Resurrection by Leo Tolstoy
Chapter XXV. Nekhludoff Consults an Advocate.
His conversation with the president and the fresh air quieted Nekhludoff a little. He now thought that the feelings experienced by him had been exaggerated by the unusual surroundings in which he had spent the whole of the morning, and by that wonderful and startling coincidence. Still, it was absolutely necessary to take some steps to lighten Maslova's fate, and to take them quickly. "Yes, at once! It will be best to find out here in the court where the advocate Fanarin or Mikishin lives." These were two well-known advocates whom Nekhludoff called to mind. He returned to the court, took off his overcoat, and went upstairs. In the first corridor he met Fanarin himself. He stopped him, and told him that he was just going to look him up on a matter of business.
Fanarin knew Nekhludoff by sight and name, and said he would be very glad to be of service to him.
"Though I am rather tired, still, if your business will not take very long, perhaps you might tell me what it is now. Will you step in here?" And he led Nekhludoff into a room, probably some judge's cabinet. They sat down by the table.
"Well, and what is your business?"
"First of all, I must ask you to keep the business private. I do not want it known that I take an interest in the affair."
"Oh, that of course. Well?"
"I was on the jury to-day, and we have condemned a woman to Siberia, an innocent woman. This bothers me very much." Nekhludoff, to his own surprise, blushed and became confused. Fanarin glanced at him rapidly, and looked down again, listening.

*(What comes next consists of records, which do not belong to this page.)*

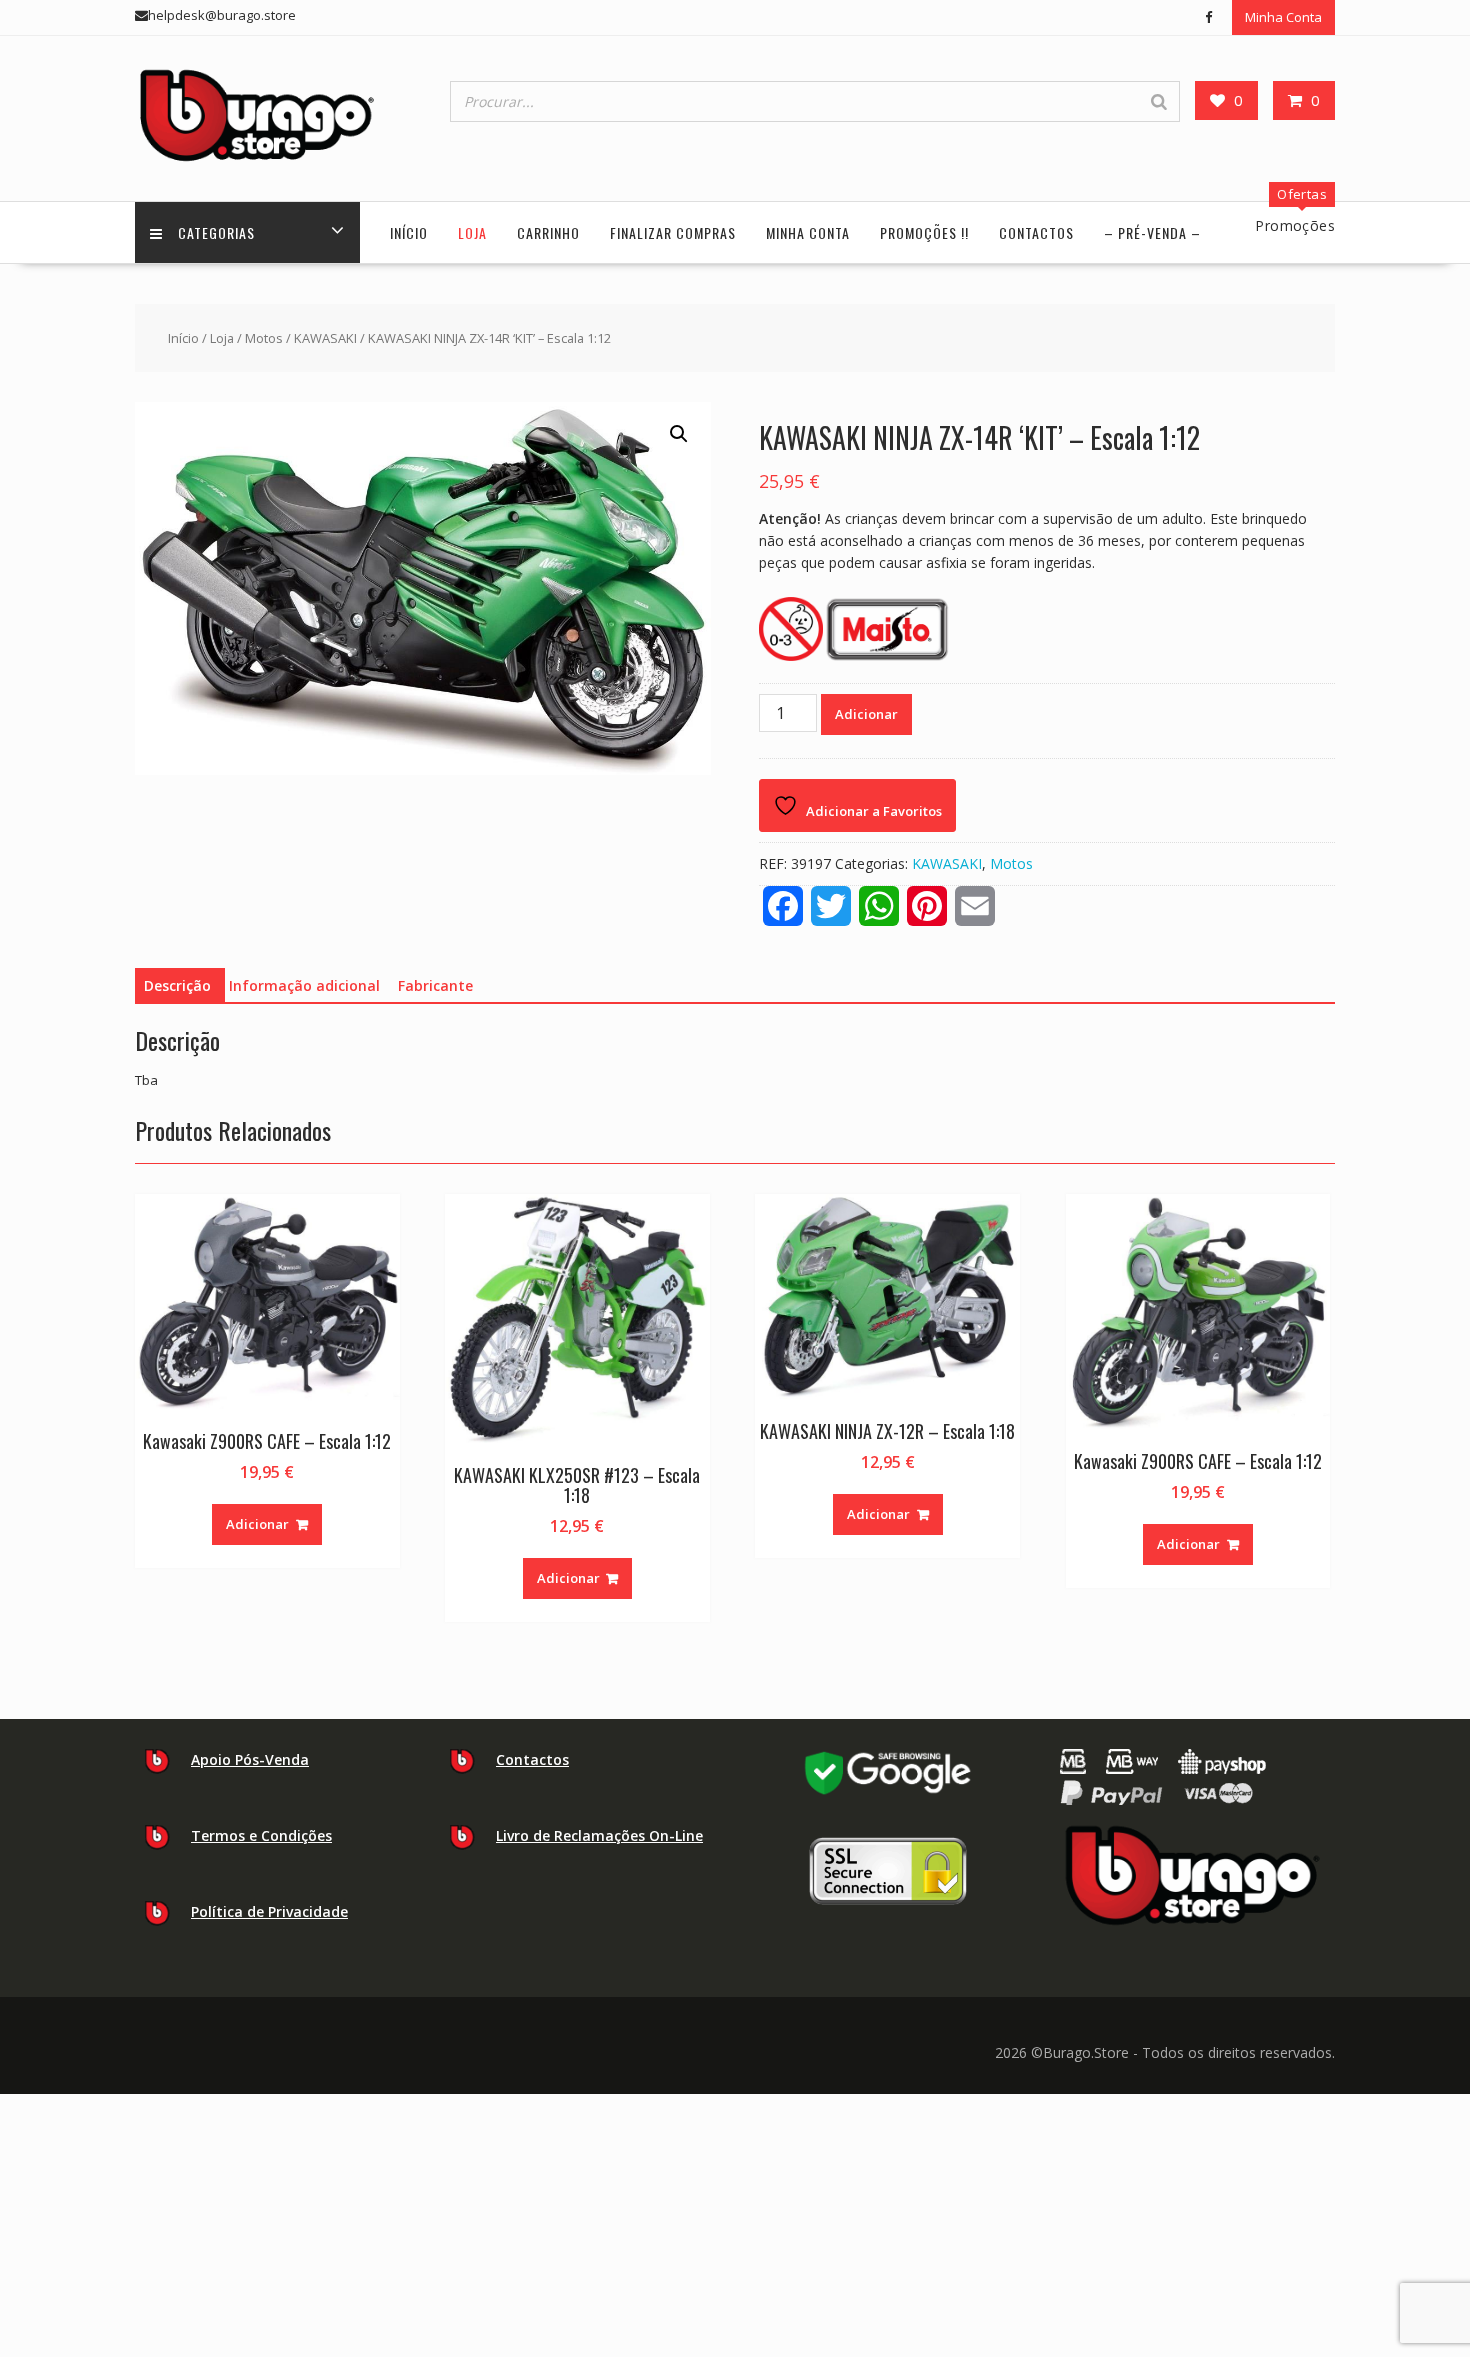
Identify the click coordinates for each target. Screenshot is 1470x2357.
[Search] (1159, 101)
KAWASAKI (325, 338)
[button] (679, 434)
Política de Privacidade (269, 1911)
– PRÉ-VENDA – (1152, 232)
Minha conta (808, 232)
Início (409, 232)
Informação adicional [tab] (304, 985)
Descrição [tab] (177, 985)
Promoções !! (924, 232)
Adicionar (866, 714)
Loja (472, 232)
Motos (264, 338)
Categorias (216, 232)
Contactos (1036, 232)
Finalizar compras (673, 232)
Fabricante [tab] (435, 985)
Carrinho (548, 232)
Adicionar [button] (257, 1524)
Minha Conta (1283, 17)
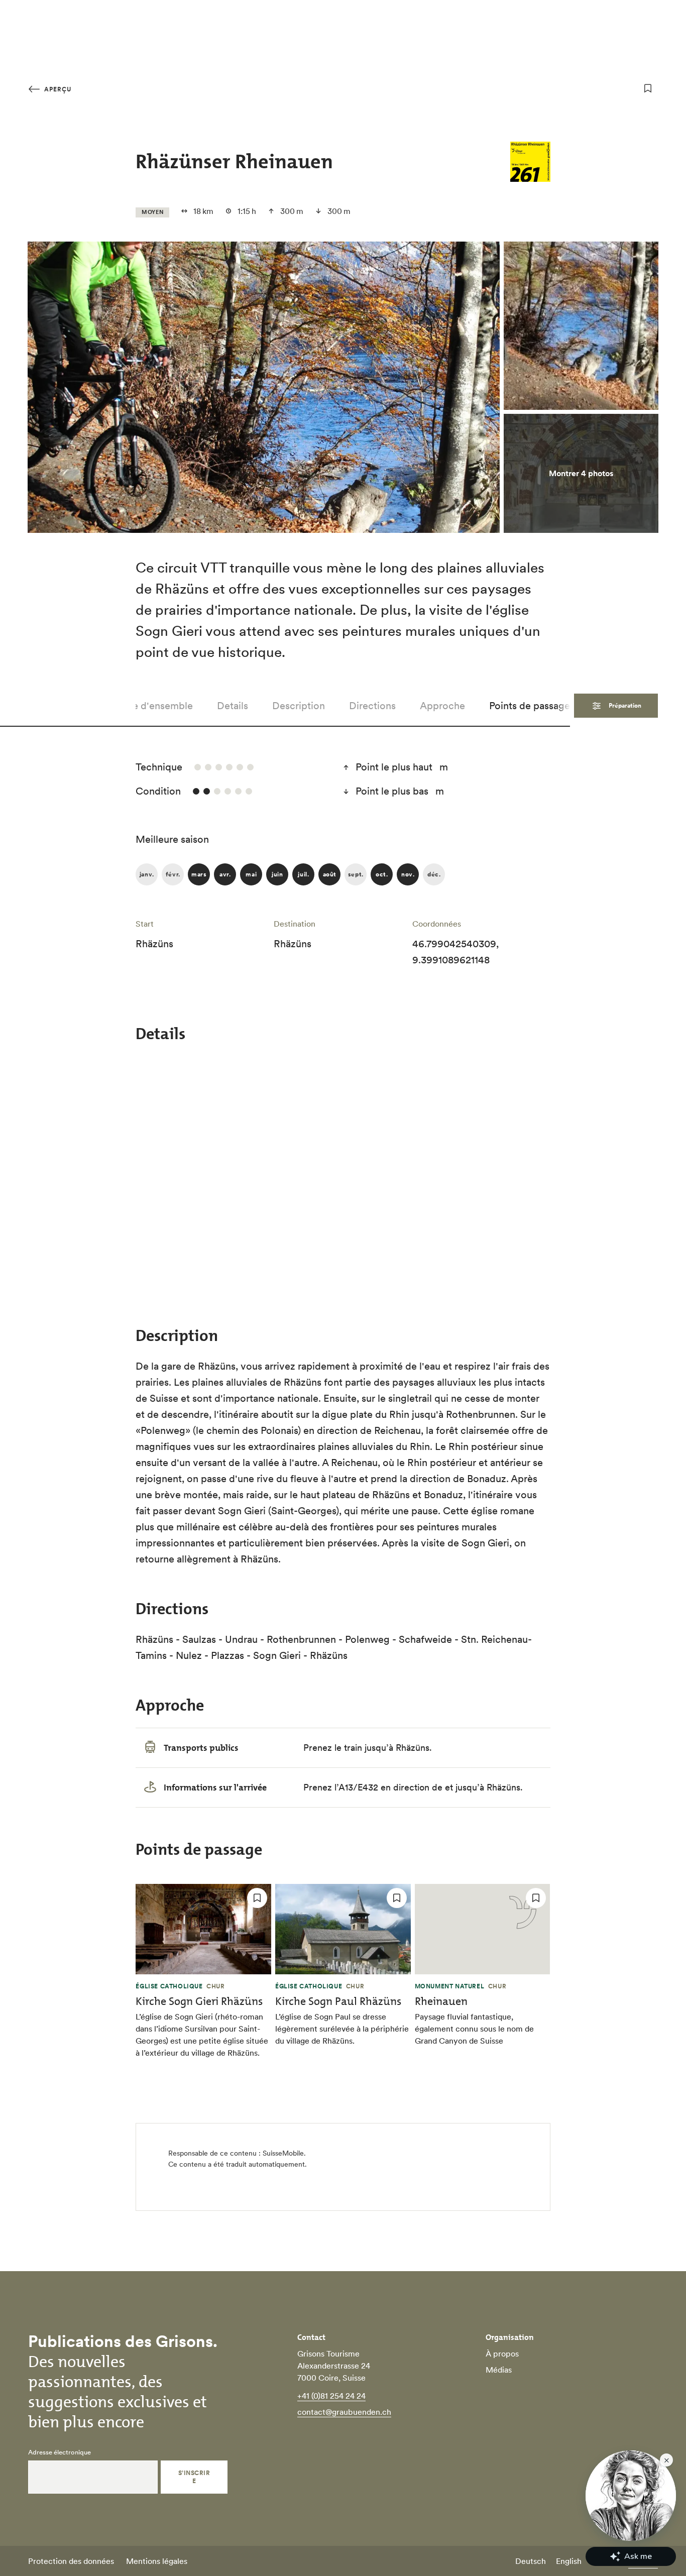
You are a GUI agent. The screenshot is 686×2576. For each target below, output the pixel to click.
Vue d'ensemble (157, 705)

"We have condemned a woman, and I should like to appeal to a higher court."
"To the Senate, you mean," said Fanarin, correcting him.
"Yes, and I should like to ask you to take the case in hand." Nekhludoff wanted to get the most difficult part over, and added, "I shall take the costs of the case on myself, whatever they may be."
"Oh, we shall settle all that," said the advocate, smiling with condescension at Nekhludoff's inexperience in these matters. "What is the case?"
Nekhludoff stated what had happened.
"All right. I shall look the case through to-morrow or the day after--no--better on Thursday. If you will come to me at six o'clock I will give you an answer. Well, and now let us go; I have to make a few inquiries here."
Nekhludoff took leave of him and went out. This talk with the advocate, and the fact that he had taken measures for Maslova's defence, quieted him still further. He went out into the street. The weather was beautiful, and he joyfully drew in a long breath of spring air. He was at once surrounded by isvostchiks offering their services, but he went on foot. A whole swarm of pictures and memories of Katusha and his conduct to her began whirling in his brain, and he felt depressed and everything appeared gloomy. "No, I shall consider all this later on; I must now get rid of all these disagreeable impressions," he thought to himself.
He remembered the Korchagin's dinner and looked at his watch. It was not yet too late to get there in time. He heard the ring of a passing tramcar, ran to catch it, and jumped on. He jumped off again when they got to the market-place, took a good isvostchik, and ten minutes later was at the entrance of the Korchagins' big house.